Es war eine Krisensaison für die deutschen Skisprung-Männer. Severin Freund, ehemaliger Springer, macht sich im Dlf bei den DSV-Adlern dennoch keine Sorgen um die Zukunft. Trotzdem werde es wichtig, den Talenten eine Chance zu geben.

Severin Freund im Gespräch mit Christian von Stülpnagel | 02.04.2023
Severin Freund, ehemaliger deutscher Top-Skispringer, schaut bei der Vierschanzentournee 2022/23 zu.
Der ehemalige deutsche Top-Skispringer Severin Freund sieht mehrere Gründe für das historisch schwache Abschneiden der DSV-Männer. (dpa / picture alliance / Wagner / Ulrich Wagner)
Eine eindeutige Bilanz liest sich immer unkompliziert. Wenn sie jedoch eindeutig negativ ausfällt, wird es bei der Fehleranalyse wiederum vertrackt. So gerade auch bei den deutschen Skispringern, die mit nur zwei Siegen und acht Podestplätzen eine Krisensaison erlebt haben und nun über die Ursachen für das schlechteste Abschneiden seit elf Jahren rätseln.
"Man hat es an den Gesichtern der Sportler gesehen, dass nicht alles rund gelaufen ist", sagte Ex-Skisprung-Olympiasieger Severin Freund im Deutschlandfunk. Der 34-Jährige, seit März 2023 als Skisprung-Experte für das ZDF tätig, sah zu, wie seine ehemaligen Kollegen nach Jahren als Dauergäste unter den Top Drei in der Teamwertung enorm an Boden verloren. Und die Saison auf Platz fünf beendeten. Freund hatte seine aktive Karriere vor gut einem Jahr beendet.

## Aufgabe
Erklären Sie in ein bis drei Sätzen, woran der Seitenauszug festmacht, dass die deutschen Skisprung-Männer eine Krisensaison erlebt haben. Stützen Sie sich ausschließlich auf den Seitenauszug.

## Die Daten
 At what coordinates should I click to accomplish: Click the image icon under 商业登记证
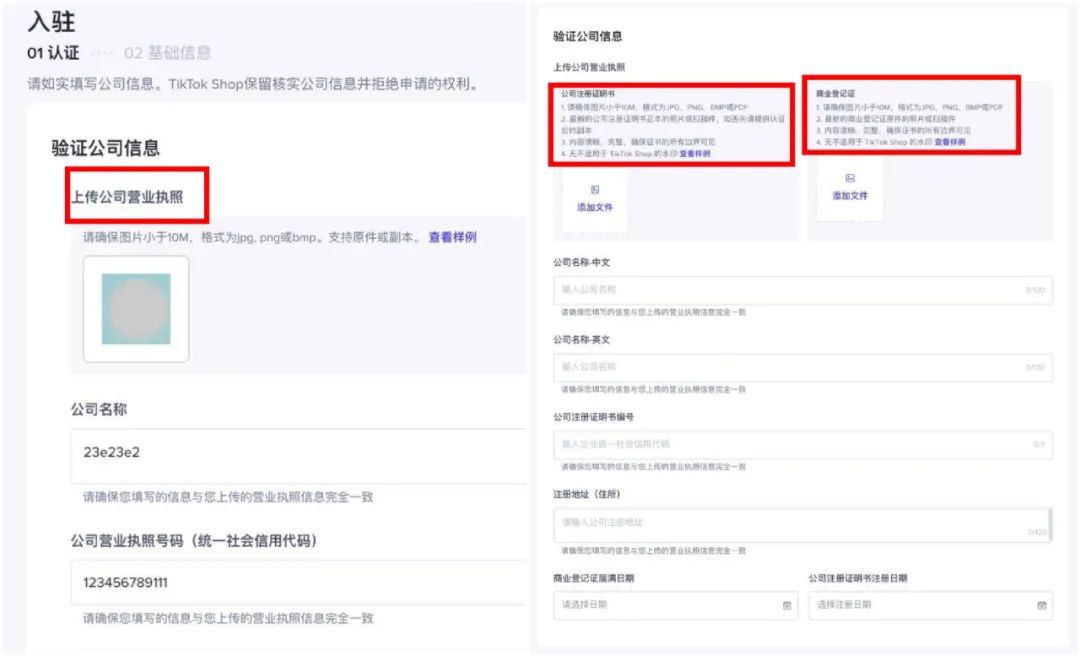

## Lösung
Die deutschen Skispringer kamen nur auf zwei Siege und acht Podestplätze. Das war ihr schlechtestes Abschneiden seit elf Jahren. Zudem verloren sie nach Jahren als Dauergäste unter den Top Drei in der Teamwertung enorm an Boden und beendeten die Saison auf Platz fünf.